→ Goal of the exercise
Please reproduce every line of the material below word for word.

(Stored records)
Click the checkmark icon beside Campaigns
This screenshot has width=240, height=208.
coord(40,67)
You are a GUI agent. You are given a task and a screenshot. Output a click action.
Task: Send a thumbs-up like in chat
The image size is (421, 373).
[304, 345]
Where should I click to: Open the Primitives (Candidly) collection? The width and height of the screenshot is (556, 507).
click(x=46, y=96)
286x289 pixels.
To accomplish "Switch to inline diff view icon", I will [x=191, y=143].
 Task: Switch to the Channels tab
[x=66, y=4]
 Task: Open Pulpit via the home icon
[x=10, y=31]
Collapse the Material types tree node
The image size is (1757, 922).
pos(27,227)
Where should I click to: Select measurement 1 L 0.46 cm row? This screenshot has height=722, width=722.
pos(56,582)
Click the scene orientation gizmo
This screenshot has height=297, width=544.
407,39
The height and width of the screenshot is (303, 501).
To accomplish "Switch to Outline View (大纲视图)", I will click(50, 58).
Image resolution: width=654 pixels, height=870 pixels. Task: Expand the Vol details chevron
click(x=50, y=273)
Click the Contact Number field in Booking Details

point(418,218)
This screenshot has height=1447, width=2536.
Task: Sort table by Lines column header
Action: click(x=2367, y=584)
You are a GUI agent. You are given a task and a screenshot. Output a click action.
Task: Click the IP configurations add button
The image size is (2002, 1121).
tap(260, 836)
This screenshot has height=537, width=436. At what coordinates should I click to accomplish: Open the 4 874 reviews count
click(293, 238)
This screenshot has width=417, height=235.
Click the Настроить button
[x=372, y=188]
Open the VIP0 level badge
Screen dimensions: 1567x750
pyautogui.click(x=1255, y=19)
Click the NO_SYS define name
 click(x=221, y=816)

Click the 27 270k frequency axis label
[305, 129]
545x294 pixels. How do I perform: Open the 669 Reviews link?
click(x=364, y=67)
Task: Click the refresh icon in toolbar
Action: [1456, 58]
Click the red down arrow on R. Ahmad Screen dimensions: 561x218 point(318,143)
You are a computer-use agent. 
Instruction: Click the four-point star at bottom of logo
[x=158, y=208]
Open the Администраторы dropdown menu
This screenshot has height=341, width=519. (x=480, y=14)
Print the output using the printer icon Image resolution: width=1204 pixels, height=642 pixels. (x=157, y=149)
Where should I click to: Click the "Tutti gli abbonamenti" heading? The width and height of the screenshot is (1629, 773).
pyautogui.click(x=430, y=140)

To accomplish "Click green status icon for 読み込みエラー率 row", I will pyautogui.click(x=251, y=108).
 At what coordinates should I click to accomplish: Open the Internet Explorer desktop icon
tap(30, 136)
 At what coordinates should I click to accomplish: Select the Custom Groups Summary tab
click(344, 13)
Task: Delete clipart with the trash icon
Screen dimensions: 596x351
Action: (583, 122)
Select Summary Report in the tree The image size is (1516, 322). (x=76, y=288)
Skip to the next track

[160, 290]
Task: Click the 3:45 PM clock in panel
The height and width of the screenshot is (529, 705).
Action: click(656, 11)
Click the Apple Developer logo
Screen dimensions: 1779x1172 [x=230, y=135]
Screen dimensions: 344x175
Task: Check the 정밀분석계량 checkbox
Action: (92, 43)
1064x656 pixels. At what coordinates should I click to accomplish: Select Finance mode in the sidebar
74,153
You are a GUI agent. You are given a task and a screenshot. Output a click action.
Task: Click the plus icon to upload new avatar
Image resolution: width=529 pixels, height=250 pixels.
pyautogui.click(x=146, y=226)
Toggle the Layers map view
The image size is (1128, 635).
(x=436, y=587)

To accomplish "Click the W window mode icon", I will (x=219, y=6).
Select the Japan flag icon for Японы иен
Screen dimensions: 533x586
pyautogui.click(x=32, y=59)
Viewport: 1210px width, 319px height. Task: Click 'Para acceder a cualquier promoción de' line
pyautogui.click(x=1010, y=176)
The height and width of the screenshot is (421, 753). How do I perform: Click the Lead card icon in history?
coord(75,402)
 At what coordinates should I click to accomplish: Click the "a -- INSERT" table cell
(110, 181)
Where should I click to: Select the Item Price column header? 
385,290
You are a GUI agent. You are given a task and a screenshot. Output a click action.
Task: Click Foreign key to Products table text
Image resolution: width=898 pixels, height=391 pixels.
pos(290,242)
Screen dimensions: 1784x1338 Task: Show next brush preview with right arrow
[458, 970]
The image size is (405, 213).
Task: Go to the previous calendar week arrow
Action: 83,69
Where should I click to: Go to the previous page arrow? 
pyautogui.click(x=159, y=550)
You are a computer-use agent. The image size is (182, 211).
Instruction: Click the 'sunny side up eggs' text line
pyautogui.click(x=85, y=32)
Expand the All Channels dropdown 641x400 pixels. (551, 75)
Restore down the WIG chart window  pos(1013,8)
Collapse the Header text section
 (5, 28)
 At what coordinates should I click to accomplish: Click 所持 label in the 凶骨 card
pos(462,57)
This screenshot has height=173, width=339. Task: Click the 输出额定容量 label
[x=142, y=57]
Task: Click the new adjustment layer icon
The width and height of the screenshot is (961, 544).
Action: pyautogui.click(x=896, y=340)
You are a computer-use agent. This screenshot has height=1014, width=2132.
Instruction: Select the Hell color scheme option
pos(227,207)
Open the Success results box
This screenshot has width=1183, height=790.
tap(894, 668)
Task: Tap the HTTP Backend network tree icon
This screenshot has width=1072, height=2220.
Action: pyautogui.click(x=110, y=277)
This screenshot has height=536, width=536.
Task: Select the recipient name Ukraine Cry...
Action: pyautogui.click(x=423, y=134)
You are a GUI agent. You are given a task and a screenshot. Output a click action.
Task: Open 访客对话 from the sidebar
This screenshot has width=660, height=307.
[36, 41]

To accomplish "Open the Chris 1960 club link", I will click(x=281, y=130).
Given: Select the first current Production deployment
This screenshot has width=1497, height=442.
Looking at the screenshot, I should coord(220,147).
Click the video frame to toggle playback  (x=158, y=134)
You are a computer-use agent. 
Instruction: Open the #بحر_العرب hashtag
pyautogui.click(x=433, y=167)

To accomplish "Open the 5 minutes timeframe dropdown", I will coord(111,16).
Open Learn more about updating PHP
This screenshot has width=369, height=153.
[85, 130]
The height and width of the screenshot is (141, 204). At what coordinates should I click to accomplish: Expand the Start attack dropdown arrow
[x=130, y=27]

→ Finished answer
Click the checkmark icon beside Campaigns
This screenshot has width=240, height=208.
coord(40,67)
You are a GUI agent. You are given a task and a screenshot. Output a click action.
Task: Send a thumbs-up like in chat
The image size is (421, 373).
[304, 345]
Where should I click to: Open the Primitives (Candidly) collection? The width and height of the screenshot is (556, 507).
click(x=46, y=96)
286x289 pixels.
To accomplish "Switch to inline diff view icon", I will [x=191, y=143].
 Task: Switch to the Channels tab
[x=66, y=4]
 Task: Open Pulpit via the home icon
[x=10, y=31]
Collapse the Material types tree node
The image size is (1757, 922).
pos(27,227)
Where should I click to: Select measurement 1 L 0.46 cm row? This screenshot has height=722, width=722.
pos(56,582)
Click the scene orientation gizmo
This screenshot has height=297, width=544.
407,39
The height and width of the screenshot is (303, 501).
To accomplish "Switch to Outline View (大纲视图)", I will click(50, 58).
Image resolution: width=654 pixels, height=870 pixels. Task: Expand the Vol details chevron
click(x=50, y=273)
Click the Contact Number field in Booking Details

point(418,218)
This screenshot has height=1447, width=2536.
Task: Sort table by Lines column header
Action: click(x=2367, y=584)
You are a GUI agent. You are given a task and a screenshot. Output a click action.
Task: Click the IP configurations add button
The image size is (2002, 1121).
tap(260, 836)
This screenshot has height=537, width=436. At what coordinates should I click to accomplish: Open the 4 874 reviews count
click(293, 238)
This screenshot has width=417, height=235.
Click the Настроить button
[x=372, y=188]
Open the VIP0 level badge
Screen dimensions: 1567x750
pyautogui.click(x=1255, y=19)
Click the NO_SYS define name
 click(x=221, y=816)

Click the 27 270k frequency axis label
[305, 129]
545x294 pixels. How do I perform: Open the 669 Reviews link?
click(x=364, y=67)
Task: Click the refresh icon in toolbar
Action: [1456, 58]
Click the red down arrow on R. Ahmad Screen dimensions: 561x218 point(318,143)
You are a computer-use agent. 
Instruction: Click the four-point star at bottom of logo
[x=158, y=208]
Open the Администраторы dropdown menu
This screenshot has height=341, width=519. (x=480, y=14)
Print the output using the printer icon Image resolution: width=1204 pixels, height=642 pixels. (x=157, y=149)
Where should I click to: Click the "Tutti gli abbonamenti" heading? The width and height of the screenshot is (1629, 773).
pyautogui.click(x=430, y=140)

To accomplish "Click green status icon for 読み込みエラー率 row", I will pyautogui.click(x=251, y=108).
 At what coordinates should I click to accomplish: Open the Internet Explorer desktop icon
tap(30, 136)
 At what coordinates should I click to accomplish: Select the Custom Groups Summary tab
click(344, 13)
Task: Delete clipart with the trash icon
Screen dimensions: 596x351
Action: (583, 122)
Select Summary Report in the tree The image size is (1516, 322). (x=76, y=288)
Skip to the next track

[160, 290]
Task: Click the 3:45 PM clock in panel
The height and width of the screenshot is (529, 705).
Action: click(656, 11)
Click the Apple Developer logo
Screen dimensions: 1779x1172 [x=230, y=135]
Screen dimensions: 344x175
Task: Check the 정밀분석계량 checkbox
Action: (92, 43)
1064x656 pixels. At what coordinates should I click to accomplish: Select Finance mode in the sidebar
74,153
You are a GUI agent. You are given a task and a screenshot. Output a click action.
Task: Click the plus icon to upload new avatar
Image resolution: width=529 pixels, height=250 pixels.
pyautogui.click(x=146, y=226)
Toggle the Layers map view
The image size is (1128, 635).
(x=436, y=587)

To accomplish "Click the W window mode icon", I will (x=219, y=6).
Select the Japan flag icon for Японы иен
Screen dimensions: 533x586
pyautogui.click(x=32, y=59)
Viewport: 1210px width, 319px height. Task: Click 'Para acceder a cualquier promoción de' line
pyautogui.click(x=1010, y=176)
The height and width of the screenshot is (421, 753). How do I perform: Click the Lead card icon in history?
coord(75,402)
 At what coordinates should I click to accomplish: Click the "a -- INSERT" table cell
(110, 181)
Where should I click to: Select the Item Price column header? 
385,290
You are a GUI agent. You are given a task and a screenshot. Output a click action.
Task: Click Foreign key to Products table text
Image resolution: width=898 pixels, height=391 pixels.
pos(290,242)
Screen dimensions: 1784x1338 Task: Show next brush preview with right arrow
[458, 970]
The image size is (405, 213).
Task: Go to the previous calendar week arrow
Action: 83,69
Where should I click to: Go to the previous page arrow? 
pyautogui.click(x=159, y=550)
You are a computer-use agent. The image size is (182, 211).
Instruction: Click the 'sunny side up eggs' text line
pyautogui.click(x=85, y=32)
Expand the All Channels dropdown 641x400 pixels. (551, 75)
Restore down the WIG chart window  pos(1013,8)
Collapse the Header text section
 (5, 28)
 At what coordinates should I click to accomplish: Click 所持 label in the 凶骨 card
pos(462,57)
This screenshot has height=173, width=339. Task: Click the 输出额定容量 label
[x=142, y=57]
Task: Click the new adjustment layer icon
The width and height of the screenshot is (961, 544).
Action: pyautogui.click(x=896, y=340)
You are a computer-use agent. This screenshot has height=1014, width=2132.
Instruction: Select the Hell color scheme option
pos(227,207)
Open the Success results box
This screenshot has width=1183, height=790.
tap(894, 668)
Task: Tap the HTTP Backend network tree icon
This screenshot has width=1072, height=2220.
Action: pyautogui.click(x=110, y=277)
This screenshot has height=536, width=536.
Task: Select the recipient name Ukraine Cry...
Action: pyautogui.click(x=423, y=134)
You are a GUI agent. You are given a task and a screenshot. Output a click action.
Task: Open 访客对话 from the sidebar
This screenshot has width=660, height=307.
[36, 41]

To accomplish "Open the Chris 1960 club link", I will click(x=281, y=130).
Given: Select the first current Production deployment
This screenshot has width=1497, height=442.
Looking at the screenshot, I should coord(220,147).
Click the video frame to toggle playback  (x=158, y=134)
You are a computer-use agent. 
Instruction: Open the #بحر_العرب hashtag
pyautogui.click(x=433, y=167)

To accomplish "Open the 5 minutes timeframe dropdown", I will coord(111,16).
Open Learn more about updating PHP
This screenshot has width=369, height=153.
[85, 130]
The height and width of the screenshot is (141, 204). At what coordinates should I click to accomplish: Expand the Start attack dropdown arrow
[x=130, y=27]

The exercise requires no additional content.